START DATA

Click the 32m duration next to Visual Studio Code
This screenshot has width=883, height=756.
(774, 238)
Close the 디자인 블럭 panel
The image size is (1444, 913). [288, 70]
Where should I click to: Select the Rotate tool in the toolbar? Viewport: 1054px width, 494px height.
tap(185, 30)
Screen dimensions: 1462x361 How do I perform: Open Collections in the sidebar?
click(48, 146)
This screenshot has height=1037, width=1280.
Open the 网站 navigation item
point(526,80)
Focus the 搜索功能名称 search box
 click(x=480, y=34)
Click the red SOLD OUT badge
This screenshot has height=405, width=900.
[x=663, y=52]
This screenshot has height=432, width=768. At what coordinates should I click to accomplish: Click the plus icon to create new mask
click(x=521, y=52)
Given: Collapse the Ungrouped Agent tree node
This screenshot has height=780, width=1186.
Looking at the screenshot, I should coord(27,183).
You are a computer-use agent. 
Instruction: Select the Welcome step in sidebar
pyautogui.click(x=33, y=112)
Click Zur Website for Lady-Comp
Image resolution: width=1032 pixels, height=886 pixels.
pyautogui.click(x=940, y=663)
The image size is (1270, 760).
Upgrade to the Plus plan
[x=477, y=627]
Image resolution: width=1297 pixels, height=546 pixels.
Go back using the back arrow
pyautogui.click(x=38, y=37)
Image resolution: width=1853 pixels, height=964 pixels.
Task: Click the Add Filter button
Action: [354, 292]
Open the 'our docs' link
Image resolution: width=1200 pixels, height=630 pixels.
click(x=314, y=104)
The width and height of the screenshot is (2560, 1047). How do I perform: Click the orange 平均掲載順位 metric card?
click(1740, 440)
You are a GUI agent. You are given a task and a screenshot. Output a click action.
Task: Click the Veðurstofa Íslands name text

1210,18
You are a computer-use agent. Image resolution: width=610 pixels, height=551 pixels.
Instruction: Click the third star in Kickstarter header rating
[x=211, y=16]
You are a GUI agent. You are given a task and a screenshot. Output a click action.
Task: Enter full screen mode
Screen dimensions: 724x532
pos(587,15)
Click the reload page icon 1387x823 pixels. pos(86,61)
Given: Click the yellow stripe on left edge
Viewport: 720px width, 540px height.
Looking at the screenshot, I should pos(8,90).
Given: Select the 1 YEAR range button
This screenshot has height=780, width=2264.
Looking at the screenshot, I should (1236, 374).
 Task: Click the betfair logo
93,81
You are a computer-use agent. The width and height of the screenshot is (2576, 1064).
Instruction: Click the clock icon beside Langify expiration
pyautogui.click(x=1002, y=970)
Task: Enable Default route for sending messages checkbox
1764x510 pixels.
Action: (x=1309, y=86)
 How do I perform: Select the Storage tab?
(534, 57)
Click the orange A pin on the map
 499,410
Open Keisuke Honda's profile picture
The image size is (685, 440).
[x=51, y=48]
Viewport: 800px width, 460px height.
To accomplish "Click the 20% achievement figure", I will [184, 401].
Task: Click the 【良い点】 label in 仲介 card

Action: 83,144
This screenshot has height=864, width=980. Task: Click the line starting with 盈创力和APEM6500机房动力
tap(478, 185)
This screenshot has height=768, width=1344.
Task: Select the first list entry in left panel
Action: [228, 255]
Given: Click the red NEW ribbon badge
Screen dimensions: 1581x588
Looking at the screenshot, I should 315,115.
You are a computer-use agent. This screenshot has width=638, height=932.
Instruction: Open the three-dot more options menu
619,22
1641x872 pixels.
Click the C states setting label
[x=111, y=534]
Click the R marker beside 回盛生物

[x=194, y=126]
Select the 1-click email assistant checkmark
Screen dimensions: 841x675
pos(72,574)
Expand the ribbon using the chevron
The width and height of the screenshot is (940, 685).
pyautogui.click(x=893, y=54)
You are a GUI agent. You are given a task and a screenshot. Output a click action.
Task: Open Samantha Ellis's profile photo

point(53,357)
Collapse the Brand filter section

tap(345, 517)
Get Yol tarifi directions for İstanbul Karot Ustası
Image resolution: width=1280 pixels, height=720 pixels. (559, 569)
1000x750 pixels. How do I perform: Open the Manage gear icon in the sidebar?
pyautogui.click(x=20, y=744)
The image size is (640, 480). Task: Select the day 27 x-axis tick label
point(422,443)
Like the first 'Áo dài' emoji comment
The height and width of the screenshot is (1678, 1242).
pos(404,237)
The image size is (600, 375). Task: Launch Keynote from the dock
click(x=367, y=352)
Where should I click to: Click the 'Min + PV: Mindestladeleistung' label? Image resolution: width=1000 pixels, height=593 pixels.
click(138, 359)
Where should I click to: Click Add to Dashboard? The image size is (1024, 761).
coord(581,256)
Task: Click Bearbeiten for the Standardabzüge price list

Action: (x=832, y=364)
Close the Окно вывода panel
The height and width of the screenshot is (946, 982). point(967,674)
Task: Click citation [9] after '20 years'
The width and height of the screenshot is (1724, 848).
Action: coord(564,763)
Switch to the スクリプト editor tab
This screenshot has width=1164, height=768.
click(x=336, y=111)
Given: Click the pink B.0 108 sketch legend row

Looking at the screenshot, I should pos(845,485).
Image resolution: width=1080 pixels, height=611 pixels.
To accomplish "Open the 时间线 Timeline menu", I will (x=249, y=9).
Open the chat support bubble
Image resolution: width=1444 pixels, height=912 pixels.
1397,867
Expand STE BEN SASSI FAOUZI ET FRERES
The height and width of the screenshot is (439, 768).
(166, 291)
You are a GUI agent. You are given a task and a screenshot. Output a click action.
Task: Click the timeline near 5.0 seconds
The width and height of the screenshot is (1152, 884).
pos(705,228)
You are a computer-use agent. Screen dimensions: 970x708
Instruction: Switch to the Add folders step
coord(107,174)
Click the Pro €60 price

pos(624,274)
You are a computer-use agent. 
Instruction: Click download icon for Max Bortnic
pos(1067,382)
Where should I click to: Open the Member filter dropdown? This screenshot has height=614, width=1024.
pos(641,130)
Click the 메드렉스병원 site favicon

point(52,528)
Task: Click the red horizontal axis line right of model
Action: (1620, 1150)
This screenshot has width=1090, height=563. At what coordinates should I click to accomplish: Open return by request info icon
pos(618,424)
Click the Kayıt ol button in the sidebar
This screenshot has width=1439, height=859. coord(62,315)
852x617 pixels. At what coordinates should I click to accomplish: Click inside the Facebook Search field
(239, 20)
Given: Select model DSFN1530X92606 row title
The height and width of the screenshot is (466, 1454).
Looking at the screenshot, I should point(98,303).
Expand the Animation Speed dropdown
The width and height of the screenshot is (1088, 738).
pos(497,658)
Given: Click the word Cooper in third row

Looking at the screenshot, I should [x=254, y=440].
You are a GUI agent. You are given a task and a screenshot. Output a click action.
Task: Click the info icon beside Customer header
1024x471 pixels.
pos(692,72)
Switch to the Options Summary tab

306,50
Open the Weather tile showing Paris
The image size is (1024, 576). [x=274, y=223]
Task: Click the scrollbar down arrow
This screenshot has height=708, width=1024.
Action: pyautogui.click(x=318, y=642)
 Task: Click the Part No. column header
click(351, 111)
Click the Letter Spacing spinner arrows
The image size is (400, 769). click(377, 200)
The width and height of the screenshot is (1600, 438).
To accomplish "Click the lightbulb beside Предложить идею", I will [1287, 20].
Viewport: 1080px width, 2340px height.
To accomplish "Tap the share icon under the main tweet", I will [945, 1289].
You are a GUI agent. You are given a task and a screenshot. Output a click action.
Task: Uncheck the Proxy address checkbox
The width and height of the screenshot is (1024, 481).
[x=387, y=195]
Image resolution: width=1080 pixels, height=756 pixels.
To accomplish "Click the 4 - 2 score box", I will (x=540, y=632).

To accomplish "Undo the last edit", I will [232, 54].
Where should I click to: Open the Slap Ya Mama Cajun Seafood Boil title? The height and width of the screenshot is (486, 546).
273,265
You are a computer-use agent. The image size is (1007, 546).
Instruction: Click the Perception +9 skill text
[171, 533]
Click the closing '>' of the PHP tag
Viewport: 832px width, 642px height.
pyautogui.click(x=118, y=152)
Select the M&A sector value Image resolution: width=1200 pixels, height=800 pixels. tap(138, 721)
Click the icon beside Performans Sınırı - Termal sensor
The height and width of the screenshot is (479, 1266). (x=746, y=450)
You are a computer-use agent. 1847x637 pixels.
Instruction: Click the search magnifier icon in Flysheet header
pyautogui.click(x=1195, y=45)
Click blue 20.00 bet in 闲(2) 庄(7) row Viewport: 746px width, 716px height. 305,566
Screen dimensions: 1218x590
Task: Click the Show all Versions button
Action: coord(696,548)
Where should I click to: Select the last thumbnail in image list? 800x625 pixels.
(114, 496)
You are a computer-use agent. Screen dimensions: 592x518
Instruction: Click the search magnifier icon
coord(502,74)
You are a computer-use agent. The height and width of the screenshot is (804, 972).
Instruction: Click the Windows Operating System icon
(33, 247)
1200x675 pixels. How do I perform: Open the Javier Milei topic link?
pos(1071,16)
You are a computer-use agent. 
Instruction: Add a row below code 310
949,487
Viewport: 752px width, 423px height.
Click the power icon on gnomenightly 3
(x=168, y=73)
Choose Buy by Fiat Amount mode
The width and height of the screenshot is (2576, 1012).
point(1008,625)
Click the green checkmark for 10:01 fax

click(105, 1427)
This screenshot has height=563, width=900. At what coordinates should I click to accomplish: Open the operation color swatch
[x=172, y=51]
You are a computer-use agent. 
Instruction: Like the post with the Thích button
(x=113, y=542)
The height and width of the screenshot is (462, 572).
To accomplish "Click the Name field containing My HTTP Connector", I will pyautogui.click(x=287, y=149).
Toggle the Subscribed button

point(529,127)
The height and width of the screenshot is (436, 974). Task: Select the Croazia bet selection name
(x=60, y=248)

END DATA

AIM OF THE TASK:
Tally up the lines above in which "checkbox" occurs. Give the result as a bare number.

THE ANSWER:
2